Last month, Wired reported on a new car in the article, “Jaguar Builds A Twin-Turbine Electric Supercar You Can’t Have.” I’m still not sure how I missed it. You’d be forgiven for not getting very excited at a twin-turbo car, and that’s probably how I read the article title, but it’s twin-turbine, not twin-turbo.
They made the CX75 to celebrate the 75th anniversary of Jaguar, and it’s not meant as a preview of anything they’ll be building in the near future.
It uses an electric motor that delivers the equivalent of 195 horsepower. The interesting part is that is uses four of these motors … one on each wheel. The battery pack weighs 300 lbs and can take the car 68 miles on a charge. That would be quite limiting if this were a pure electric vehicle, but it’s not. Goodness, it’s not. If your trip is longer than 68 miles, they’ve thoughtfully included a pair gas turbines to recharge the battery pack. The gas turbines never directly power the wheels so it’s a pure serial hybrid. This is just as well because it avoids whatever transmission would be required to work with the 80,000 RPM gas turbine output shaft.
The combined output of the electric motors is 780 hp and 1180 lb-ft of torque, which will get the car from a standstill to 62 mph is 3.4 seconds. I wonder about the total mass of the vehicle because the Ferrari 599 GTO manages the same time with 110 fewer horsepower less than half the torque.
Still, gas turbines!
I was going to say that you can tell it’s a mid-engine configuration just by looking at it, but you’d be wrong. I’m not sure what they’d call the configuration that uses a motor on each wheel.
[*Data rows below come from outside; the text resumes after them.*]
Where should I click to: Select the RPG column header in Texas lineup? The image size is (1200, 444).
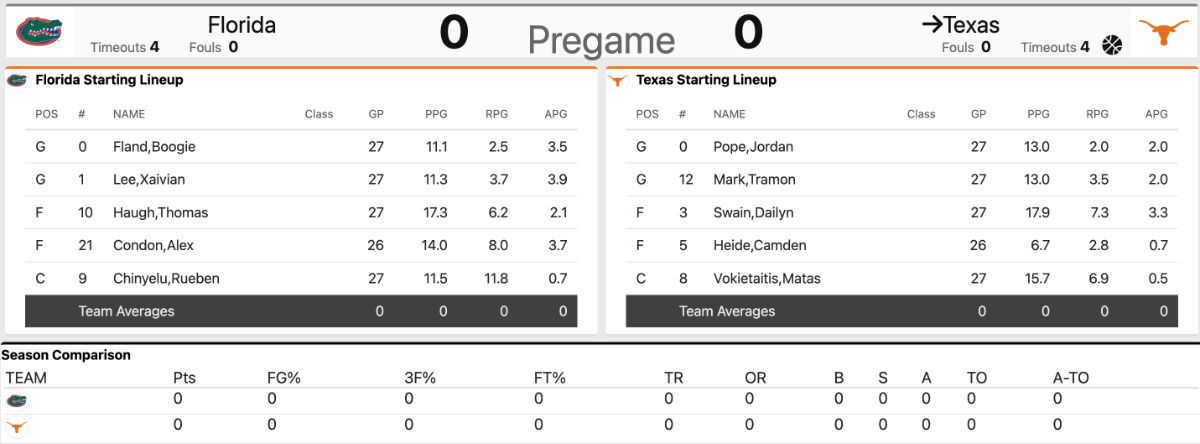coord(1097,114)
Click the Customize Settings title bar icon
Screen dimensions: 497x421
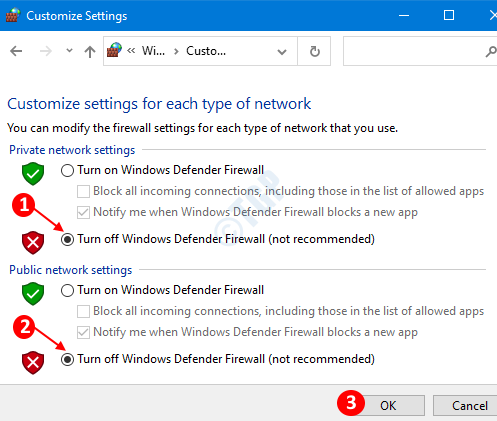click(13, 15)
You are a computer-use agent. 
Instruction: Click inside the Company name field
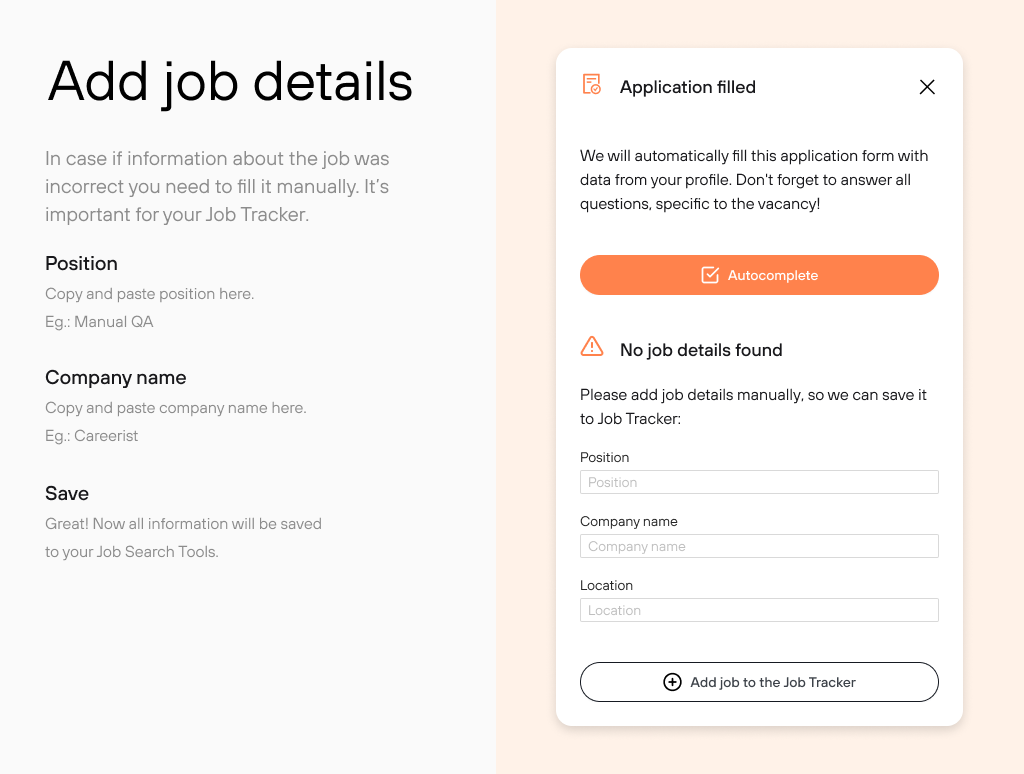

Even if it were produced for sale, the vast majority of us would never be able to afford it. I like that they’ve brought back the gas turbine, however. Used as a glorified battery charger, many of the disadvantages of using it to power a car disappear. And it sure would be nice to be able to use whatever fuel is the cheapest, even if it’s the tequila you never want to see again!
Photo courtesy of Jaguar, via Wired.
Shawn
one word, YUMMY!!!!
Jessica
I think it’s pretty!
Jonathan
Surely the turbine placement dictates whether it is mid engined or not. While we are on the turbine subject, are these the same type of compact turbines that power helicopters? If so, how totally, uterly, wickedly, droolingly, (oh come on get on with it)… Awesome!